Why Do Proteins Look Like Proteins?

TL;DR

This paper uses a lattice model to show that highly designable and stable protein-like structures naturally emerge, explaining the regularity and symmetry observed in real proteins due to evolutionary selection for designability and stability.

Contribution

It demonstrates that structural regularities in proteins are linked to high designability and stability, providing a simple model explanation for protein structure evolution.

Findings

Highly designable structures have many associated sequences.

Such structures exhibit secondary structures and symmetries.

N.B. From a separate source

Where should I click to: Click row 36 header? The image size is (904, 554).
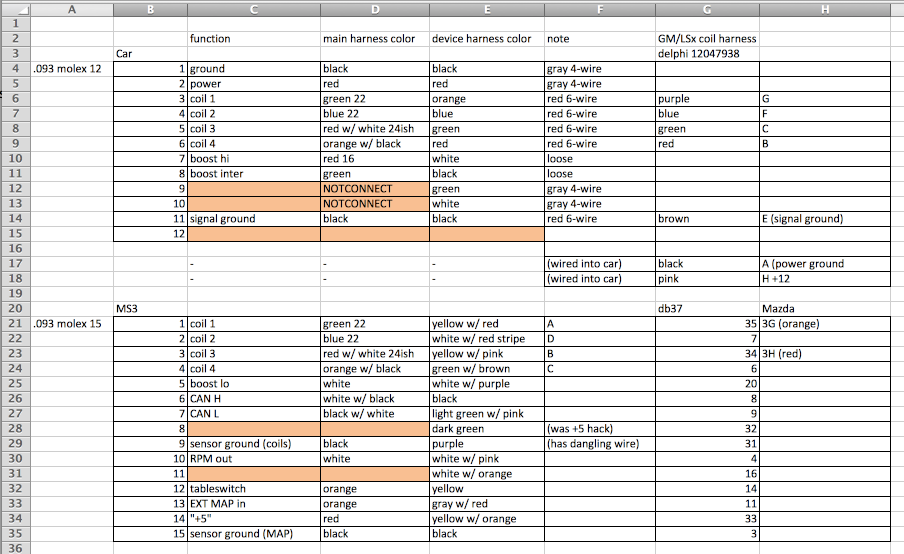(14, 548)
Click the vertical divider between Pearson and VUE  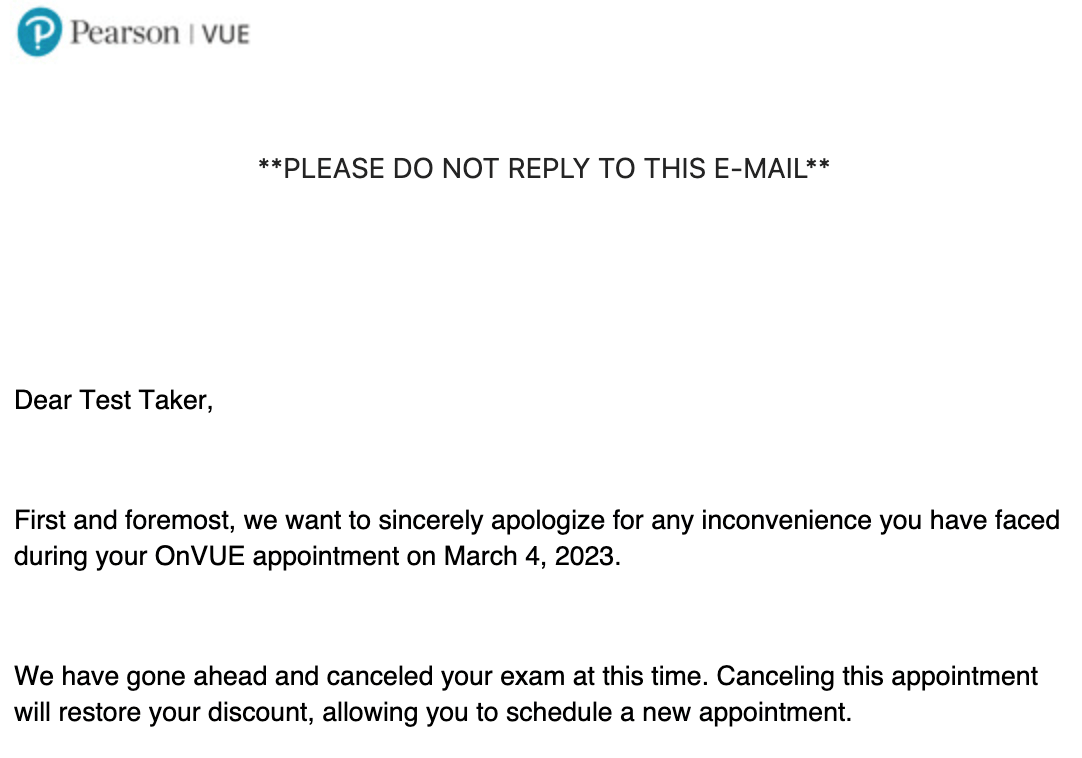coord(191,34)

They are thermodynamically more stable than less designable structures.

Abstract

Protein structures in nature often exhibit a high degree of regularity (secondary structures, tertiary symmetries, etc.) absent in random compact conformations. We demonstrate in a simple lattice model of protein folding that structural regularities are related to high designability and evolutionary stability. We measure the designability of each compact structure by the number of sequences which can design the structure, i.e., which possess the structure as their nondegenerate ground state. We find that compact structures are drastically different in terms of their designability; highly designable structures emerge with a number of associated sequences much larger than the average. These structures are found to have ``protein like'' secondary structure and even tertiary symmetries. In addition, they are also thermodynamically more stable than ordinary structures. These results suggest that protein structures are selected because they are easy to design and stable against mutations, and that such a selection simutaneously leads to thermodynamic stability.